## PROMPT A
Answer these questions about the forum thread on a hedgehog and a campus meal plan, one answer per line with matching labels:
(i) What is Beck eating while the first post is being typed?
(ii) How long had the poster had the hedgehog before going to school?
(iii) What name does smhufflepuff suggest for the meal plan?

## TEXT PROVIDED
# A Use for my meal plan!



## emeko (Nov 28, 2009)

So after two years of being the gluten free vegan on campus, I have finally found a use for my utterly useless meal plan:

Food for Beck! I don't know why it never occurred to me before. I never have eggs or cottage cheese or meat in my house, because I'm well, vegan. So it's expensive to buy a dozen eggs or a tub of cottage cheese to give Beck a teeny bit of something. But I can buy a single hardboiled egg off the salad bar, or a few spoonfuls or cottage cheese!

He's munching happily away at an egg white as I type


----------



## tie-dye hedgie (Dec 19, 2009)

Great idea! I'm glad he is liking the treats!


----------



## smhufflepuff (Aug 28, 2008)

Haha... sounds like you oughta refer to that as "my hedgehog's meal plan" instead of "my meal plan."


----------



## Littlefootsmama (May 23, 2010)

Your allowed to have your hedgehog on campus?


----------



## PJM (May 7, 2010)

Great idea! And I love, love, love your signature picture. One of my all-time favorites.


----------



## emeko (Nov 28, 2009)

Littlefootsmama said:


> Your allowed to have your hedgehog on campus?


*shifty eyes*
I admit nothing. I deny everything. There is no hog. Nothing to see here. Nope.

I do realize that a stealth hedgehog is not ideal. I really do, and I've had to deal with the problems involved with it. But it's not like I ran out and got a hedgehog just to say "hee hee, I have a sneaky cool pet". I had already had him for a year and a half, and I was not prepared to give him up when I went to school. It's not that hard to do if you coordinate it well. I have two of everyhing so I can move him around from home to school really easily, vets at both bases, and an extremely flexible hedgehog.

There are some things that aren't ideal, for sure. I know he deserves a bigger better cage, and less moving around probably. But he's got a girl that loves him a lot, and that's got to count for something. It's brought us very close together. It's not something that I would necessarily recommend, but I wouldn't change how I did it for the world.


----------

## RECORDS FOR THE EXERCISE
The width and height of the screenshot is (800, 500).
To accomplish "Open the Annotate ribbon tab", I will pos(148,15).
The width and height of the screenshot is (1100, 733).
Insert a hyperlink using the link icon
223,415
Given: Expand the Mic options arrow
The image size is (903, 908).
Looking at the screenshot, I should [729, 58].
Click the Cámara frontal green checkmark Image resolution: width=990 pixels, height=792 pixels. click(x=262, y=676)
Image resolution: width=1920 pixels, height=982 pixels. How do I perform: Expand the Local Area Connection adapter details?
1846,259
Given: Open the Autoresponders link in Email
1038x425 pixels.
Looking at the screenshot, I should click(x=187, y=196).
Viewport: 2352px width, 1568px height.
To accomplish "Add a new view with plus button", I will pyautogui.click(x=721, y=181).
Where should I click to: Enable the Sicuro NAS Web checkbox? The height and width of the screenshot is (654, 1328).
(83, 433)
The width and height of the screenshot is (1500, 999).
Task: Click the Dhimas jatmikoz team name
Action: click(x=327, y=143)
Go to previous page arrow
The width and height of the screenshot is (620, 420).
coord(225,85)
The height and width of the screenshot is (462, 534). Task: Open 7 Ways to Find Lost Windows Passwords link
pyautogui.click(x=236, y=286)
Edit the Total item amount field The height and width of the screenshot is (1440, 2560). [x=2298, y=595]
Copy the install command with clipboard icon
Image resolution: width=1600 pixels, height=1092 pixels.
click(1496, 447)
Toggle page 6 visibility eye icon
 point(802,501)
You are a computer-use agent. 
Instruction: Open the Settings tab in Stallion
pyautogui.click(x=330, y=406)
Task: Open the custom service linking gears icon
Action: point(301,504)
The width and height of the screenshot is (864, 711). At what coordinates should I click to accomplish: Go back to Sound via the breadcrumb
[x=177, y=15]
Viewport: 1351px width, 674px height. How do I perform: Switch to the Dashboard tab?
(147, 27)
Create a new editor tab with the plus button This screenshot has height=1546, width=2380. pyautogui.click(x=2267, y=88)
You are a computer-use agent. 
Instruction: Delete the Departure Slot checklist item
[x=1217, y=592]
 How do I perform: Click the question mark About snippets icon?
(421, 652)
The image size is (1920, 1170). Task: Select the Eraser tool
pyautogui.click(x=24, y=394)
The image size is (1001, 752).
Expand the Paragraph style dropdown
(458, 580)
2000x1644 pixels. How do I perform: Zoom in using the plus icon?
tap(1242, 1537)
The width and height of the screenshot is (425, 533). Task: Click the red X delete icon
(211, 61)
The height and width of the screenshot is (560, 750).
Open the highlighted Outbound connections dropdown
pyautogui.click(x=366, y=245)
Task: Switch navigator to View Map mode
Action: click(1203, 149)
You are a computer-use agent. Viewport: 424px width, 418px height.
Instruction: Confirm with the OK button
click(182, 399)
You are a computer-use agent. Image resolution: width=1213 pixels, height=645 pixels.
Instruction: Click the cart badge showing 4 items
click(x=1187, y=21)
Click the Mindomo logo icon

## PROMPT B
In the listing, replace "checkbox" with "tick box" in everything from the line containing "Viewport: 2352px width, 1568px height." down to the line containing "pyautogui.click(x=236, y=286)", and return only those lines.

## WORKED SOLUTION A
(i) An egg white
(ii) A year and a half
(iii) "my hedgehog's meal plan"

## WORKED SOLUTION B
Viewport: 2352px width, 1568px height.
To accomplish "Add a new view with plus button", I will pyautogui.click(x=721, y=181).
Where should I click to: Enable the Sicuro NAS Web tick box? The height and width of the screenshot is (654, 1328).
(83, 433)
The width and height of the screenshot is (1500, 999).
Task: Click the Dhimas jatmikoz team name
Action: click(x=327, y=143)
Go to previous page arrow
The width and height of the screenshot is (620, 420).
coord(225,85)
The height and width of the screenshot is (462, 534). Task: Open 7 Ways to Find Lost Windows Passwords link
pyautogui.click(x=236, y=286)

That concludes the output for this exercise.